Exercise requirements. Repeat the listing verbatim from the line containing "At what coordinates should I click to accomplish: Grab" through the line containing "coord(217,551)", including both of those lines.

Extracted entries.
— Start —
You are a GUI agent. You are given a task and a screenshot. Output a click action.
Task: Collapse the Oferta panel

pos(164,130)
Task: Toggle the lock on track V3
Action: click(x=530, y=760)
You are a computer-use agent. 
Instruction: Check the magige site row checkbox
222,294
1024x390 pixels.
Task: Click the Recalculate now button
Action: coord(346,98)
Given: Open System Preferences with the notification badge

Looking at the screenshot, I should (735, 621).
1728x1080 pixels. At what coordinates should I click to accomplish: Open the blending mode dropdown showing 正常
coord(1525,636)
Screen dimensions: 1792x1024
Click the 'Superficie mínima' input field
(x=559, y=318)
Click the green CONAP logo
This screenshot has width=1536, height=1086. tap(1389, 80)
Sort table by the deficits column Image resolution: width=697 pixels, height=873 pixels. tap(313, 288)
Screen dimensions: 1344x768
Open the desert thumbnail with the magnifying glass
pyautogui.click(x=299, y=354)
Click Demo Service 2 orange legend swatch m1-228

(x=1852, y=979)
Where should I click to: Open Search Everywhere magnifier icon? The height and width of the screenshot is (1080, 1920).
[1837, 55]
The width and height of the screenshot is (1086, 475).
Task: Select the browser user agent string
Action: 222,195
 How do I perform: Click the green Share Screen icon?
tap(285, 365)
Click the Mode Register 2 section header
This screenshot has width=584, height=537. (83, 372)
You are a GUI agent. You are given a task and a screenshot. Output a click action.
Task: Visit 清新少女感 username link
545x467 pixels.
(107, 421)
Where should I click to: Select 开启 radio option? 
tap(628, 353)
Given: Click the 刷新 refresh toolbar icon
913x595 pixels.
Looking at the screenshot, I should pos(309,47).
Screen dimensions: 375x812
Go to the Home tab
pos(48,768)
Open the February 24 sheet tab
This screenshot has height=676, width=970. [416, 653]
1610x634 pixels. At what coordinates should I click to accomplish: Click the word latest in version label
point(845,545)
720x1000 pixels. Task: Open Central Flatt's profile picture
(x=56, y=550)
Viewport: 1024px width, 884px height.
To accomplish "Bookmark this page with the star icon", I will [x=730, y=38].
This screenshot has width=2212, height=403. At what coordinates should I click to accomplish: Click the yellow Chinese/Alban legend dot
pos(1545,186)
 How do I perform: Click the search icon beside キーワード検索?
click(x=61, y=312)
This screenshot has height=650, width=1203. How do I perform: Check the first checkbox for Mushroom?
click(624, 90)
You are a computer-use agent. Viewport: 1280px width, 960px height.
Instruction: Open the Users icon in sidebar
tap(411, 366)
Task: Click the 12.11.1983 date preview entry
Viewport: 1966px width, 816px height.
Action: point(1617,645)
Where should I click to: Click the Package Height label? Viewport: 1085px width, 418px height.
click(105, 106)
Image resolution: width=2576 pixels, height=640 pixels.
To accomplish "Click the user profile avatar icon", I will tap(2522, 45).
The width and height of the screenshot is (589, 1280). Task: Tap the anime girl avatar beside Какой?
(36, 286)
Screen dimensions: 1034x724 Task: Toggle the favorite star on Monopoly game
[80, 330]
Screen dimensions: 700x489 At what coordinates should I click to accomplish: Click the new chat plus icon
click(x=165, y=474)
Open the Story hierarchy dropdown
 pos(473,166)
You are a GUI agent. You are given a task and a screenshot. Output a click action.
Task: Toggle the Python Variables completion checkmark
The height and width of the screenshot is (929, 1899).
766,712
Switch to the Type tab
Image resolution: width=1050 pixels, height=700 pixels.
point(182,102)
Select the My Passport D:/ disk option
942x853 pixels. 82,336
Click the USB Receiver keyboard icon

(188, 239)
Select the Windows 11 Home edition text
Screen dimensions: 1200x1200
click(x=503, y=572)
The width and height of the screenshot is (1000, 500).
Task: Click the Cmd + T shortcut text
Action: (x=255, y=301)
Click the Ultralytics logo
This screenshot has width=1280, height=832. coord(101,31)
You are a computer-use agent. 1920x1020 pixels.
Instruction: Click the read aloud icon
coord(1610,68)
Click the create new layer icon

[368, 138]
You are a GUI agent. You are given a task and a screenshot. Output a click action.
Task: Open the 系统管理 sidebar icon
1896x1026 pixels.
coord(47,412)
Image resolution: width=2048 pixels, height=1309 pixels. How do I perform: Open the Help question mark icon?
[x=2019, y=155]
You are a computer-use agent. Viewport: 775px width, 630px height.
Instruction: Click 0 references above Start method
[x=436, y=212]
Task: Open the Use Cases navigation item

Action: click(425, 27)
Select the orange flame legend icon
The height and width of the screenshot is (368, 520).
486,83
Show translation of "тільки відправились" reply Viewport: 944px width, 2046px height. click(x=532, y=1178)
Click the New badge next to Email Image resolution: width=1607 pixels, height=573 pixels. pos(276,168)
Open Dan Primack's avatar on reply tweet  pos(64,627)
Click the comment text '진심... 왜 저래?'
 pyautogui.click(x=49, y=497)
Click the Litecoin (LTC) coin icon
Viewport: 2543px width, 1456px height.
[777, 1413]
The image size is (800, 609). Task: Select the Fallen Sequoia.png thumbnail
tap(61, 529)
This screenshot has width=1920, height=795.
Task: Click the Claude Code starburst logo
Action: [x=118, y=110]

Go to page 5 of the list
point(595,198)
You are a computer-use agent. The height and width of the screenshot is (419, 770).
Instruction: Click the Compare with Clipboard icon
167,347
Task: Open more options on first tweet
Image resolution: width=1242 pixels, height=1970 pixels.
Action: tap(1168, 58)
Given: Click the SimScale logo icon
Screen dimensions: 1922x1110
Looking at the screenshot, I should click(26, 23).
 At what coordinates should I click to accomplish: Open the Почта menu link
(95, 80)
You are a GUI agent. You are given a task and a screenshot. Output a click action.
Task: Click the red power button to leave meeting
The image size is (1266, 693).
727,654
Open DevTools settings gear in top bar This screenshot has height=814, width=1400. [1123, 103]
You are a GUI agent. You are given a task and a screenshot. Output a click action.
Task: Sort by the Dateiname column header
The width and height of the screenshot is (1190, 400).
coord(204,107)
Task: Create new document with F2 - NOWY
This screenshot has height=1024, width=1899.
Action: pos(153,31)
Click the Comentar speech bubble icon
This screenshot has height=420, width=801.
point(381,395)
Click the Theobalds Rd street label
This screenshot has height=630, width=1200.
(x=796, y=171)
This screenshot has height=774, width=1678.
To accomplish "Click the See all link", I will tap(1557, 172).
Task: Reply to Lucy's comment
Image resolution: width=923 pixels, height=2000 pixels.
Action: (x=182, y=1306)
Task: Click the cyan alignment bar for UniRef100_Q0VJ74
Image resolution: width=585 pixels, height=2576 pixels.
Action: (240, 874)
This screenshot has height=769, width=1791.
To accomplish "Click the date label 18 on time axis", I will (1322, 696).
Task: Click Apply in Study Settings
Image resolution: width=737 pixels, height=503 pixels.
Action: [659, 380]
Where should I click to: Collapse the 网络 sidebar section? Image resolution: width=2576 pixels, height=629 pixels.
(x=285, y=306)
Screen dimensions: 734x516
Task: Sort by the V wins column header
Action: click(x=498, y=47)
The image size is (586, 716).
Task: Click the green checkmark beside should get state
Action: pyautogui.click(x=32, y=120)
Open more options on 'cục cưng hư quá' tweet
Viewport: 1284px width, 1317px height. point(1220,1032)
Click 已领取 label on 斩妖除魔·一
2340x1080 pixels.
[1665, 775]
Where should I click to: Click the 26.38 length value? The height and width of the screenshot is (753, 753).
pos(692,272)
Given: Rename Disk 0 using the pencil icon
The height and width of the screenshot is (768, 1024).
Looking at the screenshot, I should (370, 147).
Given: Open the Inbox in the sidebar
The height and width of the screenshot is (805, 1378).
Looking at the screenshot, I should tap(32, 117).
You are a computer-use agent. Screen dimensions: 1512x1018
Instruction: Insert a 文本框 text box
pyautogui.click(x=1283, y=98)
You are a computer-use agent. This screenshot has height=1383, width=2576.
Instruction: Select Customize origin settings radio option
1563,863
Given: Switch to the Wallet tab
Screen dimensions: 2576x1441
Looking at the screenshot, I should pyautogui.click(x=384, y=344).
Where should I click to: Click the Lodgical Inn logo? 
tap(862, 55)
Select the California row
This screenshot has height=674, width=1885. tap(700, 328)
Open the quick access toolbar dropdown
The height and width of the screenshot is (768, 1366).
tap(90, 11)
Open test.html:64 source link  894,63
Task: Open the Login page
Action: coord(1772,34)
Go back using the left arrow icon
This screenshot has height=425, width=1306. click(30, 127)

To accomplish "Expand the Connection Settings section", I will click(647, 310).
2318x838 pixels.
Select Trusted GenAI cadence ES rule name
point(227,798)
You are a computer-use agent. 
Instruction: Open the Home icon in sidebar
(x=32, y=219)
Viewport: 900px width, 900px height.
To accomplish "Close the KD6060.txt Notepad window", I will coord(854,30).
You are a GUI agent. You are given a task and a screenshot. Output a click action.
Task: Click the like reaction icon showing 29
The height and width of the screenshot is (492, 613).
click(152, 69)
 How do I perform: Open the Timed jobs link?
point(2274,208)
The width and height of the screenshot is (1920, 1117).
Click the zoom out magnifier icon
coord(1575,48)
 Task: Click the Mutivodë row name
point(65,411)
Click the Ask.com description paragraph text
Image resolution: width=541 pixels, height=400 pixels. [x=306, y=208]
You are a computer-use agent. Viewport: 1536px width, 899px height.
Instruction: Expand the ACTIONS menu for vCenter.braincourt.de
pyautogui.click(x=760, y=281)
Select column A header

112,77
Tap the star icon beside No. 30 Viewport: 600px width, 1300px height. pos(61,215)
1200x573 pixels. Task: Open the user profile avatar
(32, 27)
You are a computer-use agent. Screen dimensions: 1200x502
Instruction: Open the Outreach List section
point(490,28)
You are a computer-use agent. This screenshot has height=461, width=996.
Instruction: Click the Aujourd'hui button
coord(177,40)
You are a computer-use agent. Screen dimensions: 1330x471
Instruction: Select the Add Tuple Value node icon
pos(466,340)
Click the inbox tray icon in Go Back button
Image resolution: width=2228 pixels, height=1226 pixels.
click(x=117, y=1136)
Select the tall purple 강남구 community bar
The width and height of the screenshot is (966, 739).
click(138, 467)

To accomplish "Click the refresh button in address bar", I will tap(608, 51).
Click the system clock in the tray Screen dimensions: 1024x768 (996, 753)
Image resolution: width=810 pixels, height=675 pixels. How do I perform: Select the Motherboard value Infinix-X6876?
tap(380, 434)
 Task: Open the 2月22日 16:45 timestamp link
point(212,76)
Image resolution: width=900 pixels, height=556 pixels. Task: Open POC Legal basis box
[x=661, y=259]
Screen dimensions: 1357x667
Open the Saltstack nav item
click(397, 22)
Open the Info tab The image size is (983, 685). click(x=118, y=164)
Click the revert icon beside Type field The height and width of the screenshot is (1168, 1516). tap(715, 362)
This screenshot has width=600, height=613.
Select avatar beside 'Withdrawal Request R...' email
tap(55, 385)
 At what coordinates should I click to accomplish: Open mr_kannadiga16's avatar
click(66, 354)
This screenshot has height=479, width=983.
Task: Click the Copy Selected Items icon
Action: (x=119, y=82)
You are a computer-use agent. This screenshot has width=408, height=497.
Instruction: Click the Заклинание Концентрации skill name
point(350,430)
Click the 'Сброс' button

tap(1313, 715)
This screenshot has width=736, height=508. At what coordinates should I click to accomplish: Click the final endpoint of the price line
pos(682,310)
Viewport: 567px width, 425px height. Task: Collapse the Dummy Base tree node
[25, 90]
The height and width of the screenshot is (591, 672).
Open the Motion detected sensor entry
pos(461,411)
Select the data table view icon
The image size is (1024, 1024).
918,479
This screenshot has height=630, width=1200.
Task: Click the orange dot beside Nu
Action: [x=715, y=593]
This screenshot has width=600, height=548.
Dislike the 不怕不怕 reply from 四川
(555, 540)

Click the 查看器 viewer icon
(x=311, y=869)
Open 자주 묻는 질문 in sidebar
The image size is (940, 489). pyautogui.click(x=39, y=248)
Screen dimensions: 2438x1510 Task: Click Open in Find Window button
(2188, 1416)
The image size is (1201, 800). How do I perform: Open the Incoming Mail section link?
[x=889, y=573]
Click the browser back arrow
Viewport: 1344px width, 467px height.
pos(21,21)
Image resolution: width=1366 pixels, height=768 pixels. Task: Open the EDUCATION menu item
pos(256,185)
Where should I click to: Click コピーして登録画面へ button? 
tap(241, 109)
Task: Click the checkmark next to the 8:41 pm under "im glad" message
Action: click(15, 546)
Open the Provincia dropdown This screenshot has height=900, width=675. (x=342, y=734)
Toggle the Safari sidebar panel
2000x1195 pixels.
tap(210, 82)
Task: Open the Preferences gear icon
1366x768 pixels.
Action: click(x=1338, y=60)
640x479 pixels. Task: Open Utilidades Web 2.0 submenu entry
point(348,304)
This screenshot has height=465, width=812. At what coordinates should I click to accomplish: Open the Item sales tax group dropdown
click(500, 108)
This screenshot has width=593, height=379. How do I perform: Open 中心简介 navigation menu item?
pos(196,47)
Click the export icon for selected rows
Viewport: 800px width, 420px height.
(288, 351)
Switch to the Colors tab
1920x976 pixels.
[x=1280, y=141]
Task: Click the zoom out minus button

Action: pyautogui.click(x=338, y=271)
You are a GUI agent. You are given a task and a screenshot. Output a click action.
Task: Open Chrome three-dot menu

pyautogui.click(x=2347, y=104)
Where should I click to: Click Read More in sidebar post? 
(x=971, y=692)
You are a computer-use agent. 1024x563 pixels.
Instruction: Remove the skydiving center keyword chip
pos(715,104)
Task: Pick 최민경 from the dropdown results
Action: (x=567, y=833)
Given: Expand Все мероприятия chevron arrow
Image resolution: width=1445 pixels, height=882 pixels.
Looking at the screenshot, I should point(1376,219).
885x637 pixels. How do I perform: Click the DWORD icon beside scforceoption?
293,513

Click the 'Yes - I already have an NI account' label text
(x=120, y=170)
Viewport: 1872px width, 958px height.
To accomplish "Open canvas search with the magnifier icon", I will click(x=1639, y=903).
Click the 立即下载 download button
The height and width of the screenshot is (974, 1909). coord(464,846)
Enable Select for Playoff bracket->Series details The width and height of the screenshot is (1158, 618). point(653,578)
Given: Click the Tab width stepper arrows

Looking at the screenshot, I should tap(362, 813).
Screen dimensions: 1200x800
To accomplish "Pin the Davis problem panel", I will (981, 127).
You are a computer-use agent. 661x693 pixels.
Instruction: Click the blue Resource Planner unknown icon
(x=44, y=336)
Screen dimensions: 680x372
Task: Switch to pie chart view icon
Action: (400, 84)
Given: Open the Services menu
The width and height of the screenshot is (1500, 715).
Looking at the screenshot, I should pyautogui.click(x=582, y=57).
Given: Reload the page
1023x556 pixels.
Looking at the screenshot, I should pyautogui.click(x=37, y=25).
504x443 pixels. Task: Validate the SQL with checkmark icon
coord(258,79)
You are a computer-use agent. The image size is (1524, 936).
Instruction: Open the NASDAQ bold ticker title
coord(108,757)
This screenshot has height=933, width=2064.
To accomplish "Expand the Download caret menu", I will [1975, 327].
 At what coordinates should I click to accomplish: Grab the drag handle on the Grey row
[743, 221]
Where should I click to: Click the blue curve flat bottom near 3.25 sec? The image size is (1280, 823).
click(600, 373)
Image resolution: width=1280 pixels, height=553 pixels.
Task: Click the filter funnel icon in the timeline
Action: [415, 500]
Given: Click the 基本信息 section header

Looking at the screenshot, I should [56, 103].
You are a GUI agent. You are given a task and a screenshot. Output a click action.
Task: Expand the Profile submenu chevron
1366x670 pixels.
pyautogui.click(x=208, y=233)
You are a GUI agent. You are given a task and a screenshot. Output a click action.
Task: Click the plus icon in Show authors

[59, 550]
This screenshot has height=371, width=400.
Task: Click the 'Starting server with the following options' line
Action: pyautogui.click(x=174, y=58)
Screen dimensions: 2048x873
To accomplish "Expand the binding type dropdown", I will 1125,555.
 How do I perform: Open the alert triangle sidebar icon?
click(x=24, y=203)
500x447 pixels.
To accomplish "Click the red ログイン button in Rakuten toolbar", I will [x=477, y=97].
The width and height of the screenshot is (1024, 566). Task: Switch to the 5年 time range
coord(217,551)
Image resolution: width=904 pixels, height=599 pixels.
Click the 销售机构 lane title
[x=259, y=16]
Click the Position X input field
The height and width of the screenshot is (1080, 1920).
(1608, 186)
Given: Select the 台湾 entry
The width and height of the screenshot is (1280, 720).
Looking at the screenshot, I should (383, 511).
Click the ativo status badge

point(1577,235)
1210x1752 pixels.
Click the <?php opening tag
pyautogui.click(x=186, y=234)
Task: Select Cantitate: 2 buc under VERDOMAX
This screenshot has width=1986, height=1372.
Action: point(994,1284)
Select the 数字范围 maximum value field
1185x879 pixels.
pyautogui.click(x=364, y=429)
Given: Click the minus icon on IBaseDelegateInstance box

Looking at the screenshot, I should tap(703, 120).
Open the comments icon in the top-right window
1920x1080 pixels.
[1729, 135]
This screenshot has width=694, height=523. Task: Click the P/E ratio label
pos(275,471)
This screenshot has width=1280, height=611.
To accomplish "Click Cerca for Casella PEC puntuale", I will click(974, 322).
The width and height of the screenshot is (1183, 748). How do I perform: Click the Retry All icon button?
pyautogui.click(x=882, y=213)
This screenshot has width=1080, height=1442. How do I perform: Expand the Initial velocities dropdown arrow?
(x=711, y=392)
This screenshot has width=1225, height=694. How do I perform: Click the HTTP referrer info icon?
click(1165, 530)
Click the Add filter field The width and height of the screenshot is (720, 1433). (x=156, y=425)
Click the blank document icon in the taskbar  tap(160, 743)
— End —
Solution to this task.
 At what coordinates should I click to accomplish: Grab the drag handle on the Grey row
[743, 221]
Where should I click to: Click the blue curve flat bottom near 3.25 sec? The image size is (1280, 823).
click(600, 373)
Image resolution: width=1280 pixels, height=553 pixels.
Task: Click the filter funnel icon in the timeline
Action: [415, 500]
Given: Click the 基本信息 section header

Looking at the screenshot, I should [56, 103].
You are a GUI agent. You are given a task and a screenshot. Output a click action.
Task: Expand the Profile submenu chevron
1366x670 pixels.
pyautogui.click(x=208, y=233)
You are a GUI agent. You are given a task and a screenshot. Output a click action.
Task: Click the plus icon in Show authors

[59, 550]
This screenshot has height=371, width=400.
Task: Click the 'Starting server with the following options' line
Action: pyautogui.click(x=174, y=58)
Screen dimensions: 2048x873
To accomplish "Expand the binding type dropdown", I will 1125,555.
 How do I perform: Open the alert triangle sidebar icon?
click(x=24, y=203)
500x447 pixels.
To accomplish "Click the red ログイン button in Rakuten toolbar", I will [x=477, y=97].
The width and height of the screenshot is (1024, 566). Task: Switch to the 5年 time range
coord(217,551)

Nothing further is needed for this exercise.